Dabei sollte der Anspruch im Vordergrund stehen, dass das Klassenzimmer jegliche Form von Lernen
ermöglichen und vom Konzept her unterstützen muss. (Ausgeklammert vielleicht handwerklicher
Unterricht, also die Fächer Werken und Textiles Gestalten, evt. Musik)
Das neue Schulzimmerkonzept
Wie anders lässt sich doch der
Schulraum gestalten, wenn wir mal von Minimalgrössen um 90 m2 ausgehen.
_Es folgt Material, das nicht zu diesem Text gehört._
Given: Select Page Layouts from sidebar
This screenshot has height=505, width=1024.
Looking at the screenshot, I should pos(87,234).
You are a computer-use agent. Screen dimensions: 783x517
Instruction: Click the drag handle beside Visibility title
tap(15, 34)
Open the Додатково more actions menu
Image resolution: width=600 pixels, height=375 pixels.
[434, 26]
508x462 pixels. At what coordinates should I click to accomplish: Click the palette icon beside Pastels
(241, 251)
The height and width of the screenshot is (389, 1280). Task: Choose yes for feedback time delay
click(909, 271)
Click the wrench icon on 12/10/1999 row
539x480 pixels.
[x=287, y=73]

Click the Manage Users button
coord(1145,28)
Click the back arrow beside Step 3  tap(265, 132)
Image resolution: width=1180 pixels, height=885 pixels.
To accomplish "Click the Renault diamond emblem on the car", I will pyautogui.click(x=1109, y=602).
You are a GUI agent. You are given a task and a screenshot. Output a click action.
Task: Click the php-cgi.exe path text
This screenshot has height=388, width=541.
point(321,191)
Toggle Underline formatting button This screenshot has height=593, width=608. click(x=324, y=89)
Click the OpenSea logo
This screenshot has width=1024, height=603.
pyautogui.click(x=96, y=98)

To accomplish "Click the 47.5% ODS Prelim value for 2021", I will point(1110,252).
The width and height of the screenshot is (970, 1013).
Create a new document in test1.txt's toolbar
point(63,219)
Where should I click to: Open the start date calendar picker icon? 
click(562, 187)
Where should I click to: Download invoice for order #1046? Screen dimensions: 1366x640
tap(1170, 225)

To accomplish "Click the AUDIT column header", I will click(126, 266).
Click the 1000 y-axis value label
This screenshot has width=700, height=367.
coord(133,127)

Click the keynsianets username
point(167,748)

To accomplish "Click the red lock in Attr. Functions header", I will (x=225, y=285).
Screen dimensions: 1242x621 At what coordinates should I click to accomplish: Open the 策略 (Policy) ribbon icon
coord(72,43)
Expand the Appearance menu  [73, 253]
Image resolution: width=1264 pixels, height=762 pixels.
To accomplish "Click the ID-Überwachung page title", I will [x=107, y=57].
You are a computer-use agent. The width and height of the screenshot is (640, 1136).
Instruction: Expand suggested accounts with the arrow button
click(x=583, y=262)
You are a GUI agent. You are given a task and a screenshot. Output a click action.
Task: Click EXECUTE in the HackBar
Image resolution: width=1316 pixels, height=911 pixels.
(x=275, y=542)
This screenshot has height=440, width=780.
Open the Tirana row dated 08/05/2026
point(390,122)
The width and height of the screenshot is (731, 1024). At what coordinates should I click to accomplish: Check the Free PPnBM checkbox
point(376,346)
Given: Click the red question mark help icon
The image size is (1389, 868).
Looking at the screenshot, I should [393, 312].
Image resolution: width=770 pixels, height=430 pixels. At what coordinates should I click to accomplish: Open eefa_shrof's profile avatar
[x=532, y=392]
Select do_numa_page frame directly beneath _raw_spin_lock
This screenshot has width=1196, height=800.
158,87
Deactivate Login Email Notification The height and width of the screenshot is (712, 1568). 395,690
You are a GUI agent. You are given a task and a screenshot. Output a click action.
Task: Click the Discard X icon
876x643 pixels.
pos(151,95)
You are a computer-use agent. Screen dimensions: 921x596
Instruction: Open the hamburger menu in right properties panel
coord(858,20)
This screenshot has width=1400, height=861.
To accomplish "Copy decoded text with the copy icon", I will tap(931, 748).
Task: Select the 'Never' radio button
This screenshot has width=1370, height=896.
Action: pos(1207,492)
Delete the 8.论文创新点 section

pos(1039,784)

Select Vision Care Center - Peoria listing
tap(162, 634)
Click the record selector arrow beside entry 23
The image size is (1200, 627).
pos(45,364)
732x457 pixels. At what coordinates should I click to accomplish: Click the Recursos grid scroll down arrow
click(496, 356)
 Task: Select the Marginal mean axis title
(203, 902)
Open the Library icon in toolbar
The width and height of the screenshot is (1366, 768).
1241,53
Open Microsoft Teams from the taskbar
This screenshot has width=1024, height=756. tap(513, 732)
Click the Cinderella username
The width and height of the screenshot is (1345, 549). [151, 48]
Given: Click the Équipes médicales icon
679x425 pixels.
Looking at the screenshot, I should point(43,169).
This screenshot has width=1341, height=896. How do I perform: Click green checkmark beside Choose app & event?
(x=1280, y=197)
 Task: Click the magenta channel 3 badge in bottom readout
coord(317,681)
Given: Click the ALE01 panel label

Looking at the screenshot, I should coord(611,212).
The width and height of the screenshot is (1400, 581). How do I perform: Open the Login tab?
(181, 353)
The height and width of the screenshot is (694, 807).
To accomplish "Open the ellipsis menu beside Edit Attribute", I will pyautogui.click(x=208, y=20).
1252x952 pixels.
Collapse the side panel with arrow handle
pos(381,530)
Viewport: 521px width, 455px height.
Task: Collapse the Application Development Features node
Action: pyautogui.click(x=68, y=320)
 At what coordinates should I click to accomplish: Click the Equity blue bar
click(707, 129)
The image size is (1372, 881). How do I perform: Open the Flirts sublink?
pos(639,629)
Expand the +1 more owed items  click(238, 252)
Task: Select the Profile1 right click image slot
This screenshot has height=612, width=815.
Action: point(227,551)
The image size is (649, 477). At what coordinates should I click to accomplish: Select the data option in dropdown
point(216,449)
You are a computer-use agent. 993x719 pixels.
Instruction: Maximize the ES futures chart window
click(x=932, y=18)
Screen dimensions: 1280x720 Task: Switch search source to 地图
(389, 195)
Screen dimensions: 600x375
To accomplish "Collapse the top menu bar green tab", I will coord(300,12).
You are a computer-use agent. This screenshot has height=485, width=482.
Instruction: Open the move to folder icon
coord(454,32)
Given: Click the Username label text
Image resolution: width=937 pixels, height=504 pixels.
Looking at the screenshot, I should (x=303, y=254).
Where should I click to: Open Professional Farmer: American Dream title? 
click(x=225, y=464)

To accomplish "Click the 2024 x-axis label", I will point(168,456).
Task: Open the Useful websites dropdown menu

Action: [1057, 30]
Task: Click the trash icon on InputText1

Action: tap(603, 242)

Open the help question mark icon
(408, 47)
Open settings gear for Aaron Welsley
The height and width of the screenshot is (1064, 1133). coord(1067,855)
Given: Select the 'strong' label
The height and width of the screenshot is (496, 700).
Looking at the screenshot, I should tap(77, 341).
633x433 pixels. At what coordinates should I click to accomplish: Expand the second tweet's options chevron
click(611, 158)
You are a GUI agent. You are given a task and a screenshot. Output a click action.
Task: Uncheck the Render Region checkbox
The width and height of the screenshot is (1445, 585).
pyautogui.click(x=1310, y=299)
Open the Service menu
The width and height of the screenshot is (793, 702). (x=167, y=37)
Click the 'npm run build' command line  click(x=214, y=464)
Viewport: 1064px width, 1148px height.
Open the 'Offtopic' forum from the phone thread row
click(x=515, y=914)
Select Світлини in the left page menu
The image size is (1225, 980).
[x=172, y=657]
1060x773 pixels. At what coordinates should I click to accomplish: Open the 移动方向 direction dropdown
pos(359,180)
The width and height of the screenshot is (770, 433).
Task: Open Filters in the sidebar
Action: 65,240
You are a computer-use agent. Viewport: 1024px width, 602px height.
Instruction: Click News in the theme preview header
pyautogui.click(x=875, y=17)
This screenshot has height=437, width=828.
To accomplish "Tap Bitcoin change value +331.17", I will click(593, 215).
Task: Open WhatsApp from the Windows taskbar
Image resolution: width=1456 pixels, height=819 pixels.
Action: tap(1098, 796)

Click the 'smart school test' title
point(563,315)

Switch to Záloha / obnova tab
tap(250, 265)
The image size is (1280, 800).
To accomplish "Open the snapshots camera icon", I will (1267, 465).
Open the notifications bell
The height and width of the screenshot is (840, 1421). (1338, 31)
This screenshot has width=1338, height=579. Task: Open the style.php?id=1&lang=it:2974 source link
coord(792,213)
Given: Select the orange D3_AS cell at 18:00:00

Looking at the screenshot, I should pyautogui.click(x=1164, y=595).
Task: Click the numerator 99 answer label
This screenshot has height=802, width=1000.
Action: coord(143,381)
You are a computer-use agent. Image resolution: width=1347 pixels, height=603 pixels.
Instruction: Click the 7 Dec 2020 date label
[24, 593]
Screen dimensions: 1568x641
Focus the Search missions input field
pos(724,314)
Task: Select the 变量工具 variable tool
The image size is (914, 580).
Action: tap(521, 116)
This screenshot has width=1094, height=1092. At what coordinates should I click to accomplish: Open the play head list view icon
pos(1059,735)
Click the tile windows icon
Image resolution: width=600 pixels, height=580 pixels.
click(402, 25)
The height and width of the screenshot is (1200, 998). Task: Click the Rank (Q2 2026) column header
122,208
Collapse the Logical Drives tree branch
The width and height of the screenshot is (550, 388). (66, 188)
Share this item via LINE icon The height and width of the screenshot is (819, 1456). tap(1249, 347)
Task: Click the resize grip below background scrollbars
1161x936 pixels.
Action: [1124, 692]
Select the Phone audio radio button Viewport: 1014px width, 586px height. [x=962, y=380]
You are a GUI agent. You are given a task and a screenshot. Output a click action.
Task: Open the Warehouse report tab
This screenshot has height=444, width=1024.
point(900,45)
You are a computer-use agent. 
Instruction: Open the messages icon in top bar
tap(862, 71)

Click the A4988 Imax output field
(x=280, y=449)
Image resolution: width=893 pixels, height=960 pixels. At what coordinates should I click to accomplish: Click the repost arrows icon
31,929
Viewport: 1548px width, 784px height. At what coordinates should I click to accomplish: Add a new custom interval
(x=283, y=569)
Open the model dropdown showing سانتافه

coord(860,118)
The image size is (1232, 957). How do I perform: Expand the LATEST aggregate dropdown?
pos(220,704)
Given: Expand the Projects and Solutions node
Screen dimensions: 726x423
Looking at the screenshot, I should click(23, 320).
Neben den 20 -25 Stammplätzen der
SchülerInnen
- besteht
Platz für einen grossen Gruppentisch, mit Platz für bis zu 8 Kinder (oder
2 x 4 Kinder), welche betreut an etwas arbeiten, während der Rest der
Klasse einer anderen Tätigkeit nachgeht.
- besteht
Platz für eine vielleicht von den Schülern selbst gestaltete Lern-Nische,
in welcher kleine Gruppen gemeinsam etwas einüben, einstudieren,
trainieren, lesen.
- Besteht
Platz für 4 PC-gestützte Arbeitsplätze, welche jederzeit zur Verfügung
stehen und für alles Mögliche genutzt werden können.
- Sind
Flachbildschirm mit DVD-Player und Abspielmöglichkeiten für Tonträger
Standard und fix installiert.
- Wird
das Wort Lernnische auch architektonisch langsam umgesetzt oder der neue
Schulraum zumindest mit mobilen Raumteilern bestückt.
- Wohlfühl-Atmosphäre
ist ein wesentlicher Pfeiler bei der Planung von Arbeitsplätzen. Warum
nicht auch in der Schule? Das muss nicht eine einmalige Aktion sein, aber
die Schulräume sollten zumindest die Möglichkeit bieten, dass eine Klasse
und ihr Lehrerteam ihr Reich ihren Bedürfnissen entsprechend gestalten
können und dies nicht als Tagesprovisorium, sondern als modernes, sich
dauernd wandelndes Lernstudio.
- Jugend
bedeutet Entwicklung, Veränderung, alles ist im Fluss. Es wäre toll, wenn
in der Schularchitektur weniger das ausgeklügelte Raumkonzept eines
Architekten Jahrzehnte überdauern und zum Schluss noch unter Denkmalschutz
gestellt wird und stattdessen Raumhüllen entworfen werden, welche ein
Maximum an Flexibilität und individuelle Gestaltung zulassen.
- Dabei
ist auch zu berücksichtigen, dass gerade Quartierschulen innerhalb von
dreissig Jahren mit enorm schwankenden Schülerzahlen zu rechnen haben, so
lange, bis sich der nächste Generationenwechsel vollzogen hat. Schulräume
sollten also temporär auch anders genutzt werden können.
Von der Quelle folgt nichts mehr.